● **WHAT IS REQUIRED**
Repeat verbatim only the lines from the opening of the material below through the one that contains "Read More (65, 1483)".

● **SUPPLIED RECORDS**
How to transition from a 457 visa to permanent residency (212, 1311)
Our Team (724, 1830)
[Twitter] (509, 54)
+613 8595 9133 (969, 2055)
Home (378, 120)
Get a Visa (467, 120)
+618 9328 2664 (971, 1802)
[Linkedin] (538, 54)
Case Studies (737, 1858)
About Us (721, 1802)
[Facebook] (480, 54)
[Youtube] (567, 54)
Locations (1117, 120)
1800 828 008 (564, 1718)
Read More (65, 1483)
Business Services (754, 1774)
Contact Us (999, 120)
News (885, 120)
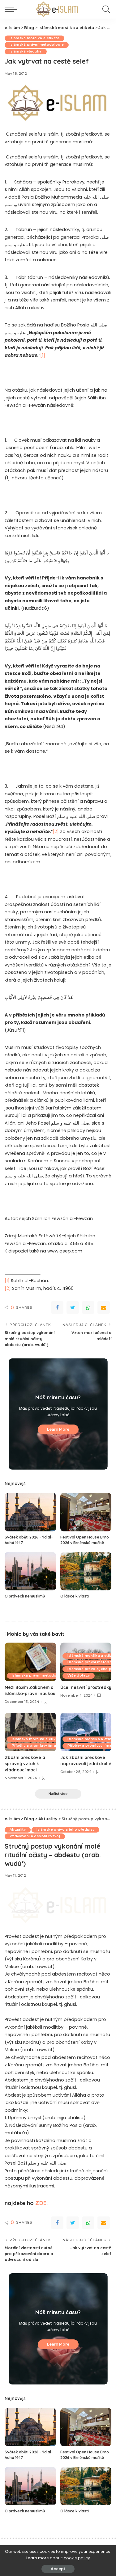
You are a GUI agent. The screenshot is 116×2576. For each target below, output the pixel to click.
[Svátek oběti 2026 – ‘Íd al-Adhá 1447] (30, 1512)
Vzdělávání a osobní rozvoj (35, 1836)
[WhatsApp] (88, 1307)
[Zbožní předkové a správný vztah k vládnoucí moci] (30, 1732)
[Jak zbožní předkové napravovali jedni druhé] (86, 1732)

● **REPLY TO THE EXERCISE**
How to transition from a 457 visa to permanent residency (212, 1311)
Our Team (724, 1830)
[Twitter] (509, 54)
+613 8595 9133 (969, 2055)
Home (378, 120)
Get a Visa (467, 120)
+618 9328 2664 (971, 1802)
[Linkedin] (538, 54)
Case Studies (737, 1858)
About Us (721, 1802)
[Facebook] (480, 54)
[Youtube] (567, 54)
Locations (1117, 120)
1800 828 008 (564, 1718)
Read More (65, 1483)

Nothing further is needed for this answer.